11.   Harriet: The name Harriet was given to the junction of roads leading to Locust Grove, Lebanon and Wiley’s Cove.

12.   Lebanon: Lebanon has been shifted slightly northeast to where Bear Creek joins Buffalo Fork.

13.   Mt. Olive – Wild Haws Road: The roads from Athens to Wild Haws and Mt. Olive to Rocky Bayou were adjusted to make a Mt. Olive – Wild Haws Road via Rocky Bayou.

14.   Railroad: The railroad was removed on the campaign map.

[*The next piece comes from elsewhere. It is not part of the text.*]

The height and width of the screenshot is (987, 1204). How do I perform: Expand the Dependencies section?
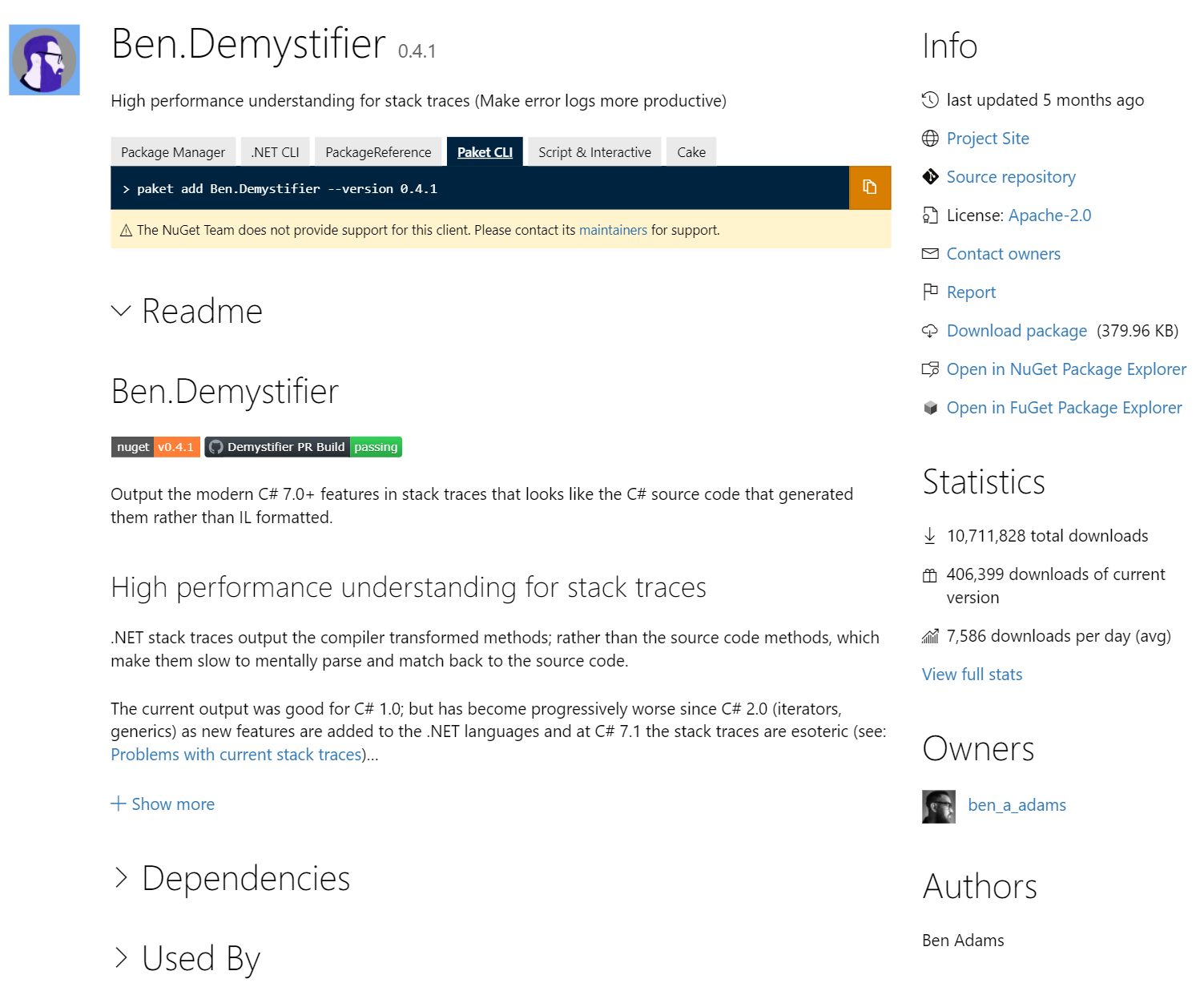pos(121,878)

THE OZARKS CAMPAIGN Command Simulation Map:



























21 May 2014

The Ozarks Campaign Map and Objectives

THE WAR IN ARKANSAS IV: THE OZARKS CAMPAIGN tentatively has nine objectives. Each will be worth one point each. At the end of each day of the campaign, points will be awarded for control of objectives. No points will be awarded for objectives that are unoccupied or contested.

The objectives are:

1. Athens: A town in Izard County that sometimes served as county seat.
2. Dubuque: A town that is the key crossing of the White River in the northern part of the campaign theatre. Dubuque was the end of the navigable portion of the river. The location of smelting works for the production of ammunition.
3. Lebanon: The county seat of Searcy County.
4. Locust Grove: A key intersection in the southern part of the campaign theatre.
5. Mt. Olive: The county seat of Izard County and a crossing of the White River.
6. North Fork: A town in Izard County.
7. Rand's Ford (fictional name for a historical crossing): A crossing of the Buffalo Fork of the White River.
8. Talbot's Ferry: A key crossing of the White River in Marion County and a location of salt peter caves for the manufacture of gun powder.
9. Yellville: The County Seat of Marion County.

The Army of the Arkansas will trace its supply line into Missouri via Franklin. The Department of the Eastern Frontier will trace its supply line back to Fort Smith via Forest Home.